The northern plains were once littered with bones beyond number. The land between Dundurn and Blackstrap was so thickly covered it was impossible to walk without stepping on bone. West of Langham, Saskatchewan there is a place where the Yellowhead highway runs parallel to the North Saskatchewan river. Sometime in the 1860s a frontiersman witnessed a great herd of buffalo coming from the south, crossing the North Saskatchewan onto their wintering grounds in the parkland. He said the prairie was black with buffalo, horizon to horizon. There are other accounts which tell the same story.

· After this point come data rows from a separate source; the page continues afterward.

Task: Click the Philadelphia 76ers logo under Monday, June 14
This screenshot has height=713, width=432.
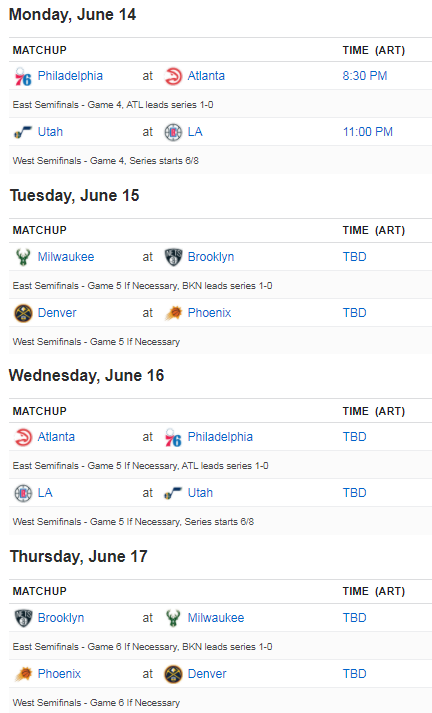Action: point(23,76)
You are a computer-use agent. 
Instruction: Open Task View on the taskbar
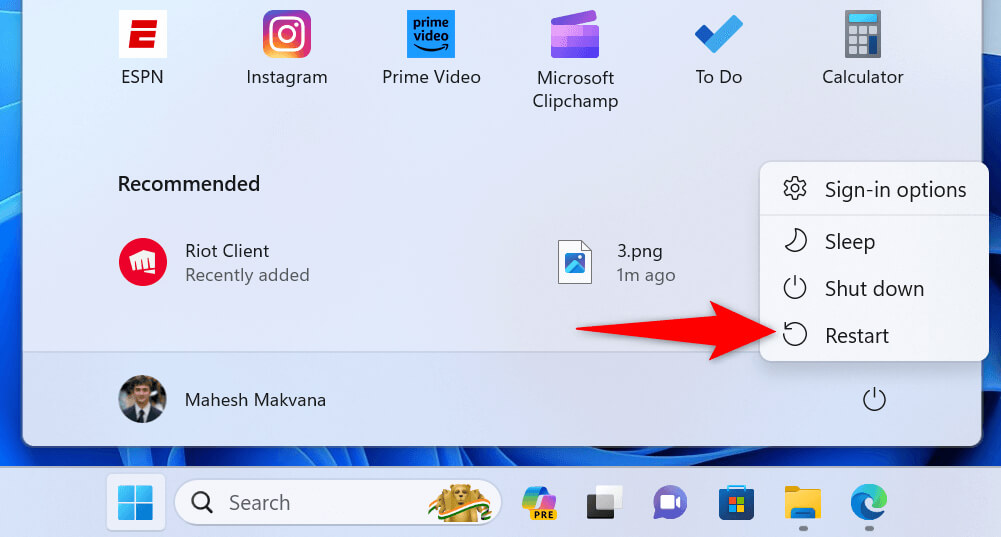click(x=605, y=503)
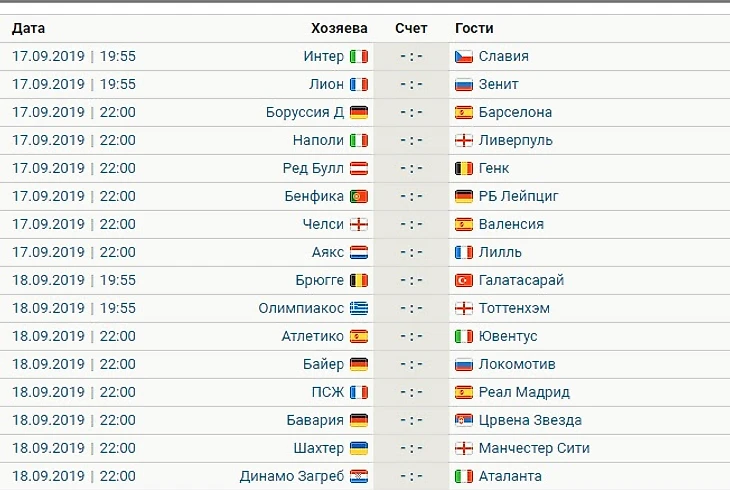Click the Czech flag next to Славия

(463, 57)
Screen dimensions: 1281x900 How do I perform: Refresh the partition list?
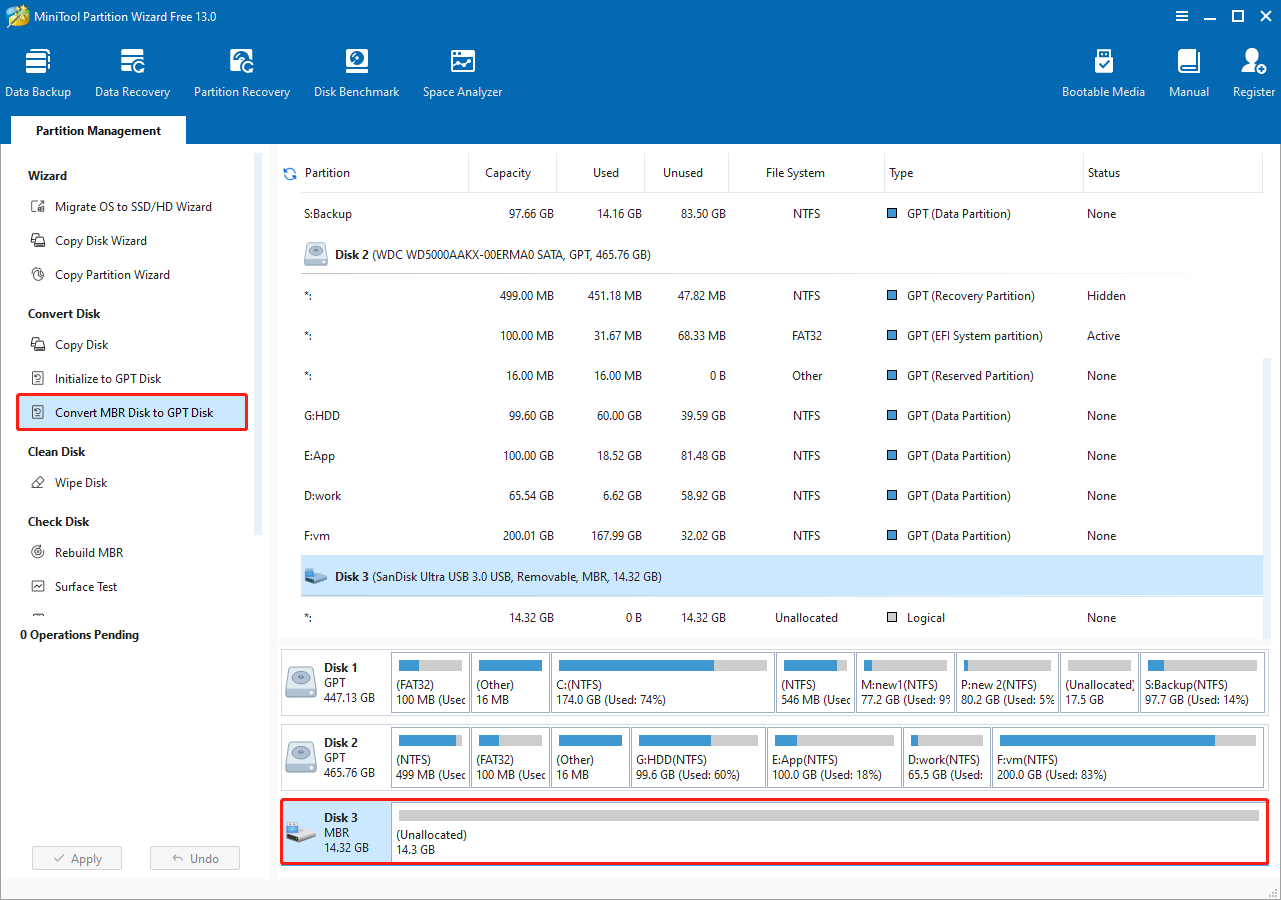pos(289,173)
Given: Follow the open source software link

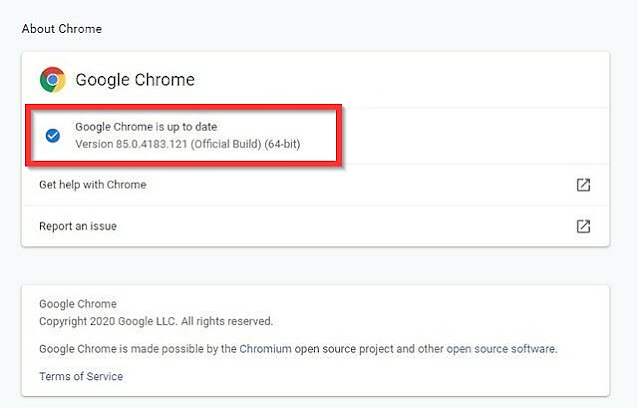Looking at the screenshot, I should [x=501, y=349].
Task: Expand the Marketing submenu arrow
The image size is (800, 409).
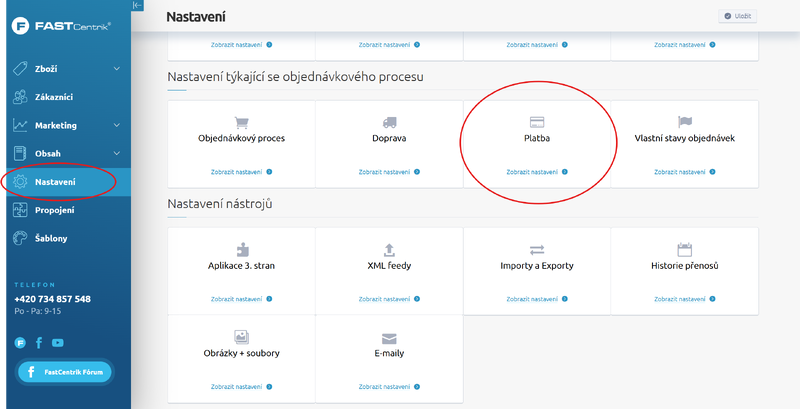Action: pyautogui.click(x=117, y=125)
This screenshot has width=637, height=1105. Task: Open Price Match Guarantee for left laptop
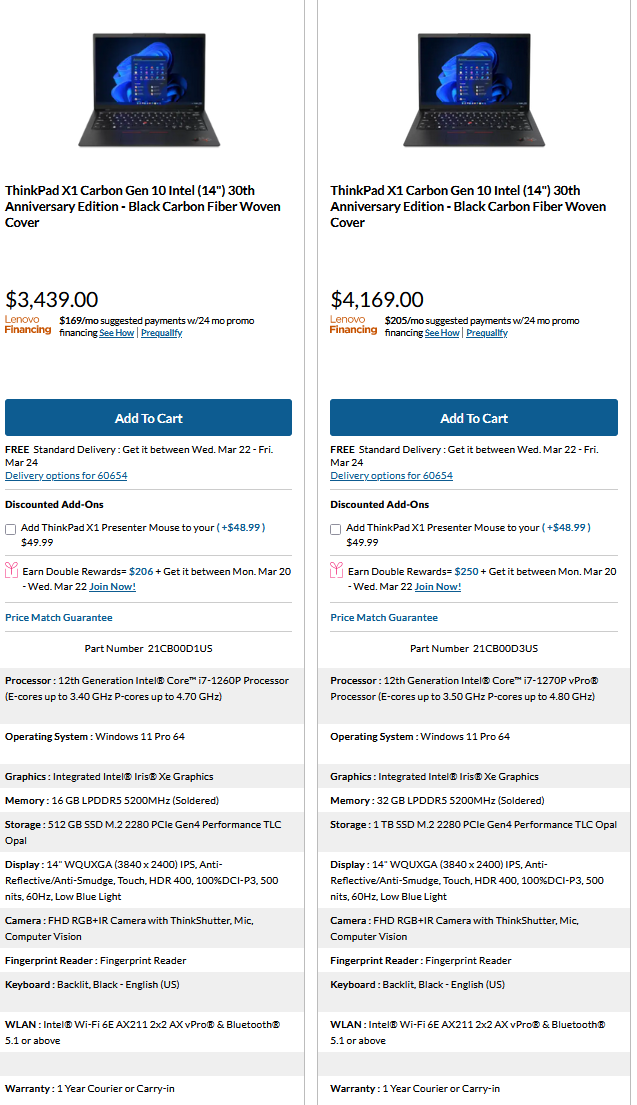[x=58, y=618]
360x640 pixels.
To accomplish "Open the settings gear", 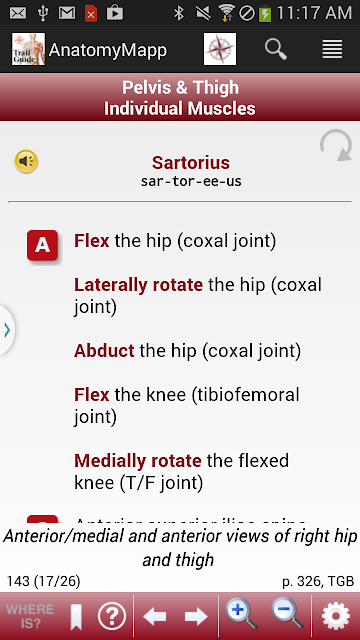I will 336,616.
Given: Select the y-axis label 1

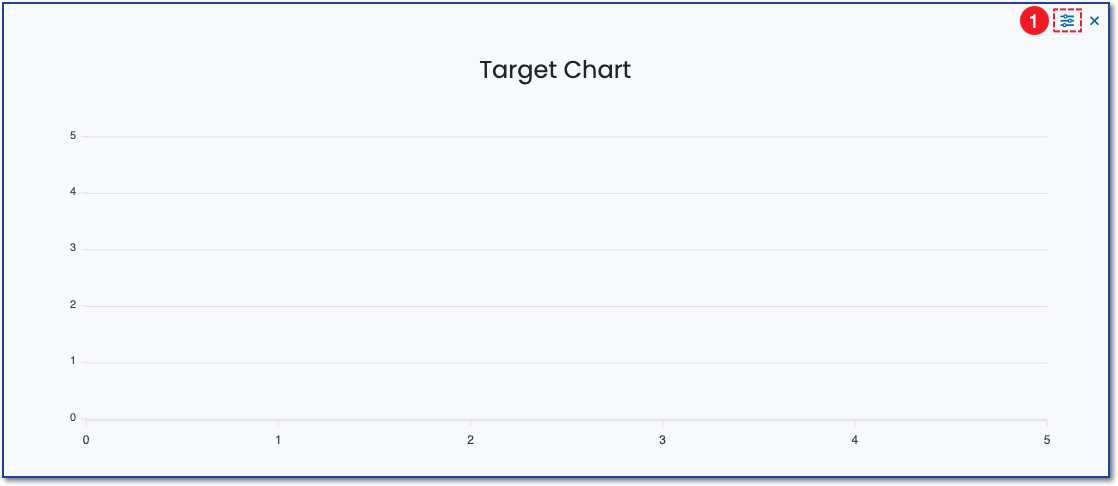Looking at the screenshot, I should [73, 361].
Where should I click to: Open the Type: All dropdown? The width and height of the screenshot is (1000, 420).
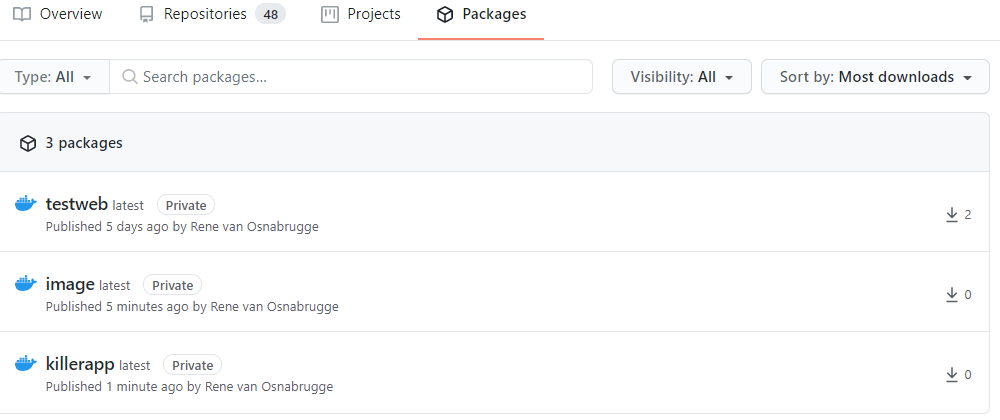(54, 77)
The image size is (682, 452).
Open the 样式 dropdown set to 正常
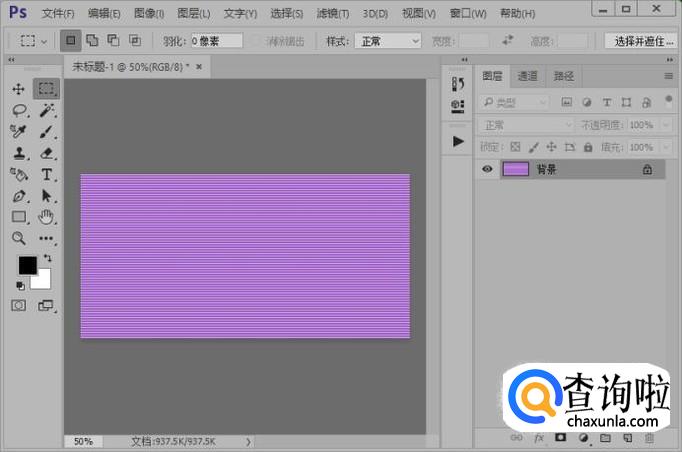387,41
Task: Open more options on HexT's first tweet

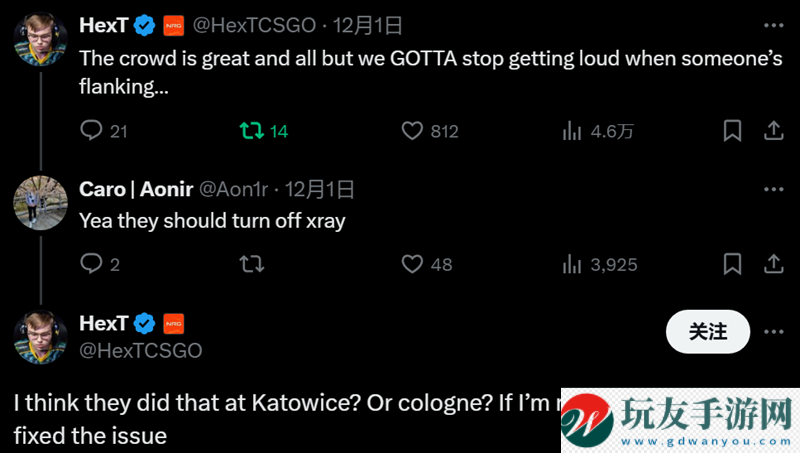Action: click(x=773, y=25)
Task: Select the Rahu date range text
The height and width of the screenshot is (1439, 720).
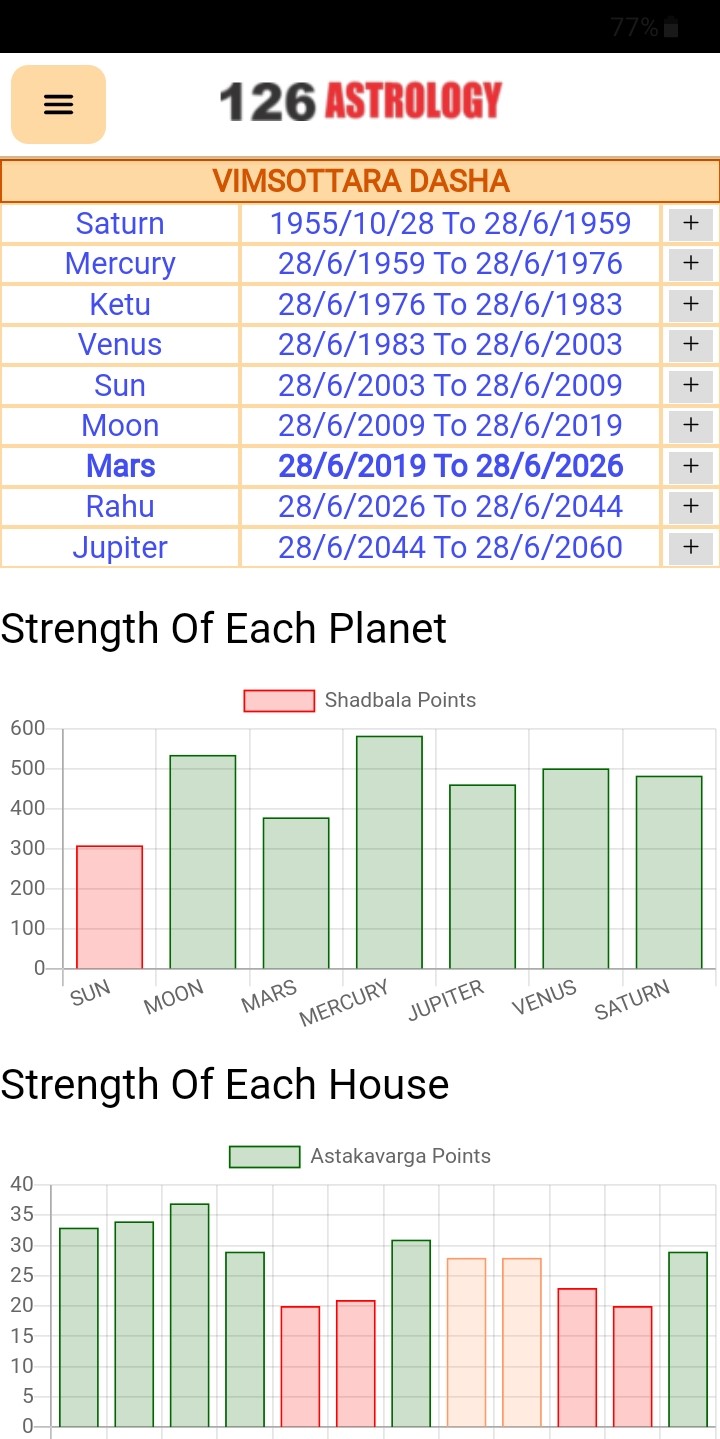Action: 450,507
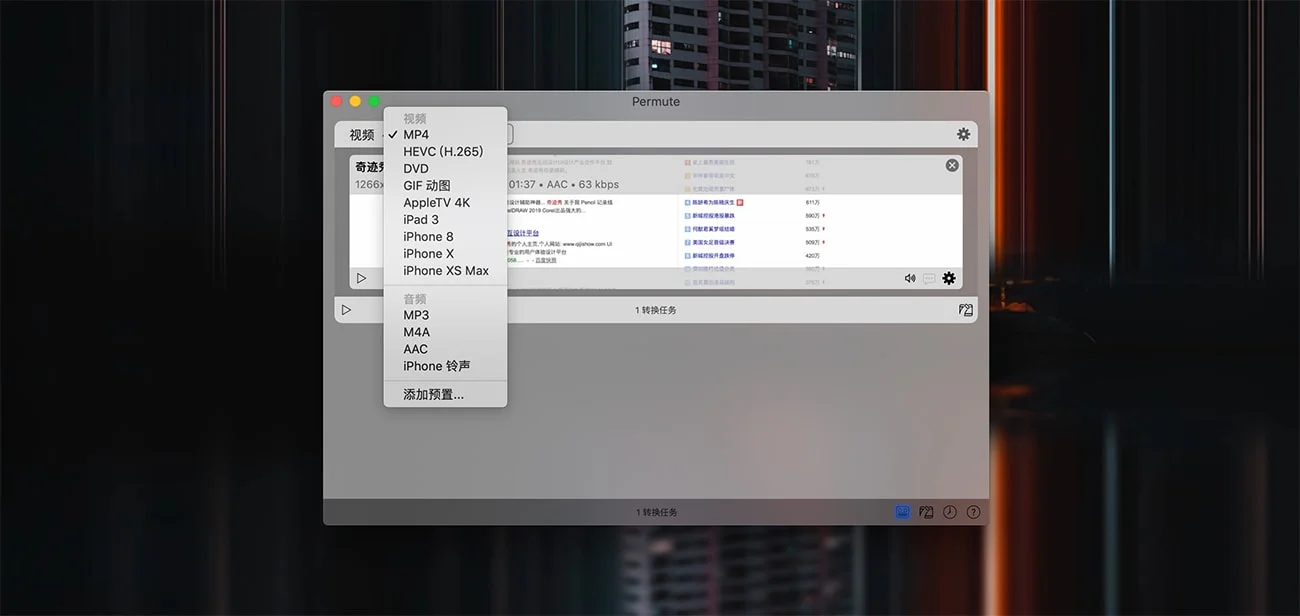Select the checked MP4 preset
The image size is (1300, 616).
416,135
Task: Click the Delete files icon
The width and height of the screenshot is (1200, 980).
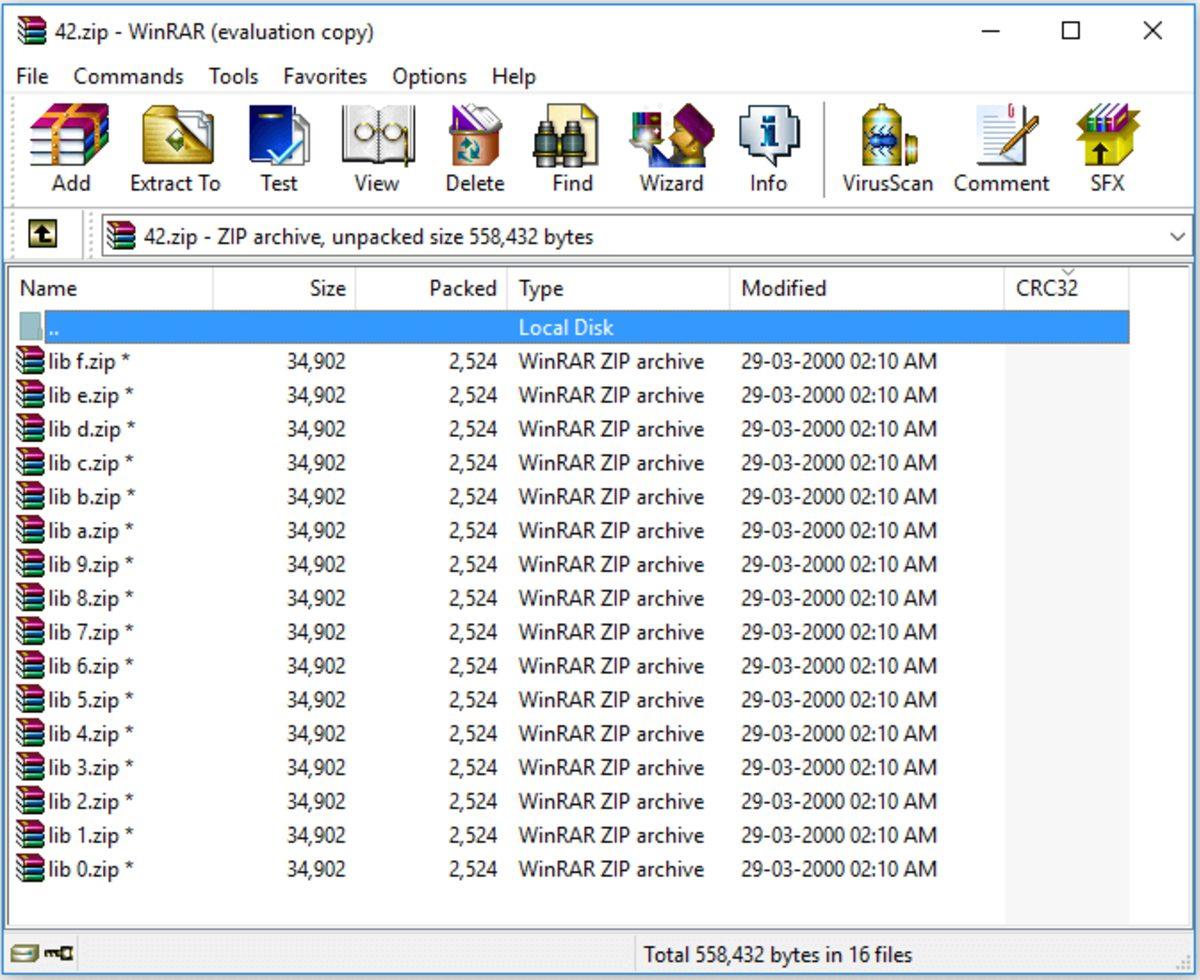Action: click(x=474, y=148)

The great herds were slaughtered leaving very little evidence of their once-dominant presence upon the plains. The earth felt the bite of the plow and grain crops now extend to a far horizon. I am incredulous, unable to fully absorb the scale of what took place here nor the carnage that preceded it.
This history was not taught in schools nor is it now. It should be. Ironically it was the Americans who wrote of the northern bone trade. Canadians did not. It is from these American sources I now share this rediscovered history.
Some blocks from where I sit, there is also the entrance into twentieth street west. The avenues proceed from A to W. It is a place the taxi drivers call Alphabet City and some locals call the Alphabeto Ghetto. For many First Nations people who have become strangers to themselves, it is a place of mountains of pain, despair and suffering. For a few, the introduction of First Nation spirituality has become a merciful lifeline to a better life. There is power in the echoes of a healthy past. I knew a mother and daughter who were both prostitutes. Their emotional pain was blunted by drug addiction. I asked them if there was a time when they didn’t sell themselves or use drugs. They told me they stopped when they danced powwow. There are now many sweat lodges around the city. Thirty years ago there were but a few. They are healing places where relationships are made and support is found. Prayer is powerful.
In the First Nation culture respect means caring. On the street respect means fear. There are many good strong people who live in Alphabet city. They are disgusted as much at anyone with the violence and high crime rate. Despite the violence, the degradation, pain and confusion the ancestors and the land still speak to us. Ancestral memory is real and keenly felt, if only in the barest of whispers.
With the hiss of a bus and the unloading of passengers I surface back to the here and now. My time here has ended and I must move on.